**Input**
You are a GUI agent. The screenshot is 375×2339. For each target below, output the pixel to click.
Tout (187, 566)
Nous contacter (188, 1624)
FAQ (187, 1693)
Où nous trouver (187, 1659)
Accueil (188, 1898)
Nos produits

**The problem**
Send back every entry precisely as given.

**Solution to the exercise**
You are a GUI agent. The screenshot is 375×2339. For each target below, output the pixel to click.
Tout (187, 566)
Nous contacter (188, 1624)
FAQ (187, 1693)
Où nous trouver (187, 1659)
Accueil (188, 1898)
Nos produits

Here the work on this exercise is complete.